Bills owner Ralph Wilson said he voted against the proposal because its revenue-sharing component was so complicated.
"It's a very complex proposal, and I didn't really understand," Wilson said. "I didn't think I was a dropout, but maybe I am."
The recent labor difficulties had been unusual for the NFL, which had benefited from a cooperative relationship between the owners and the union since the early '90s while cementing its status as the nation's most prosperous sports league. Now the league has labor peace to go with a set of new national television contracts that will be worth almost $4 billion annually beginning next season.
The twin labor and revenue-sharing disputes arose from the fact that a group of about eight teams has far surpassed the other clubs in revenue-generating capabilities in recent years. All 32 teams share national revenue equally. But Snyder and the owners of the other high-revenue franchises tapped into revenue streams -- from sources that include stadium naming rights, luxury boxes and local sponsorships -- that didn't have to be shared with the other clubs. Owners of low-revenue teams expressed concerns that the growing disparity eventually could lead to a competitive imbalance and sought to overhaul the revenue-sharing system to have more local revenue shared. Owners of high-revenue teams resisted, arguing that they had paid premium prices for their franchises and should not have to further subsidize other clubs that might be, in some cases, mismanaged.

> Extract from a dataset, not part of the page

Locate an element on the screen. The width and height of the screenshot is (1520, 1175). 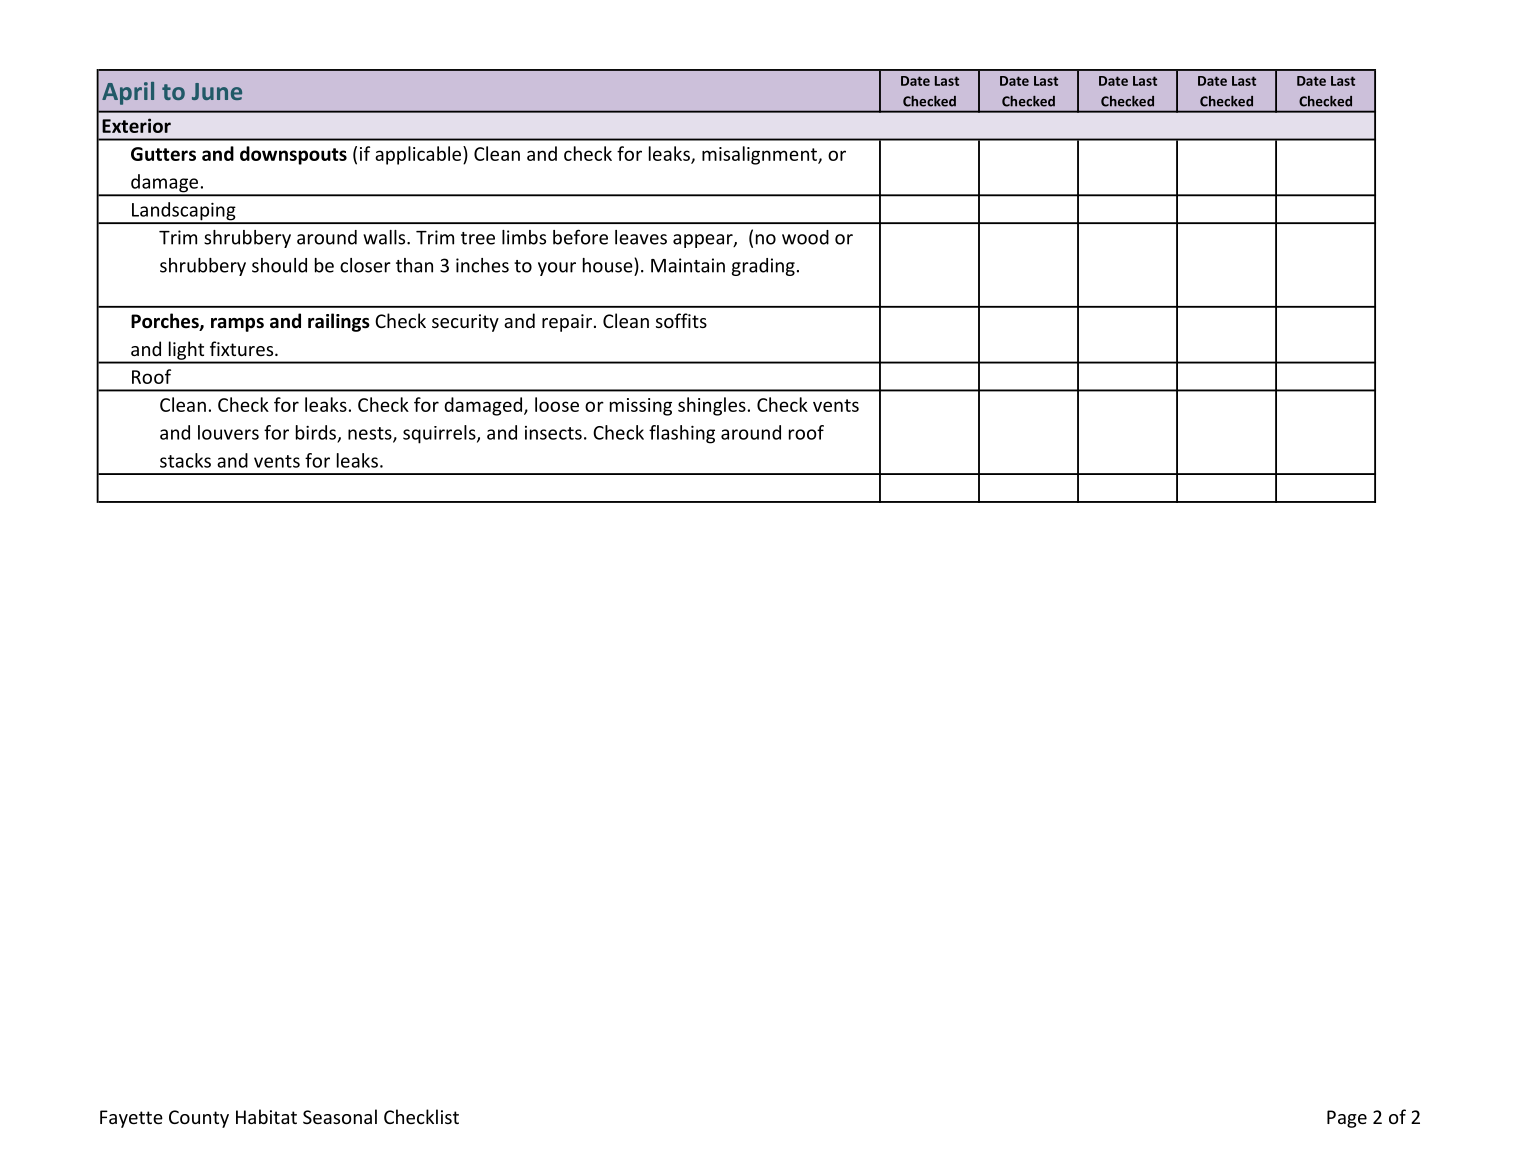
misalignment is located at coordinates (760, 155).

Upshaw, meantime, sought to have the new revenue included in the pool from which the players are paid. Before this settlement, the players received about 65 percent of a smaller revenue pool known as defined gross revenue. The new, larger revenue pool is called total football revenue, and the players are to receive approximately 59.5 percent of it.
The new deal contains a mechanism to adjust the salary cap based on how much the teams collectively spend on player compensation. If the teams collectively spend more than the salary cap in a season -- which is possible since the cap is a flexible spending limit -- the cap would be automatically adjusted downward in subsequent seasons. If the teams collectively spend less than the salary cap in a season, the cap would be automatically adjusted upward in the future.
The previous labor deal would have kept the salary cap in place through the 2006 season, then there would have been a season without a salary cap in 2007 before the agreement expired. Upshaw had said that if this proposal was rejected by the owners, he would begin discussing with the players the possibility of decertifying the union as a tactic to prevent a lockout by the owners in 2008.
"We all know that deadlines are critical to making decisions," said Dallas Cowboys owner Jerry Jones, whose team also will be a major revenue-sharing contributor. "If I'm going to get my fanny kicked, I can put that off until another day. . . . You had to have your league hat on to make this work. And then you had to go one step further than that and think about the fans."
Negotiations broke down several times in recent weeks but the two sides repeatedly pushed back the opening of free agency. Upshaw had said that once free agency began, he was done bargaining because the players would have been that much closer to a season without a salary cap.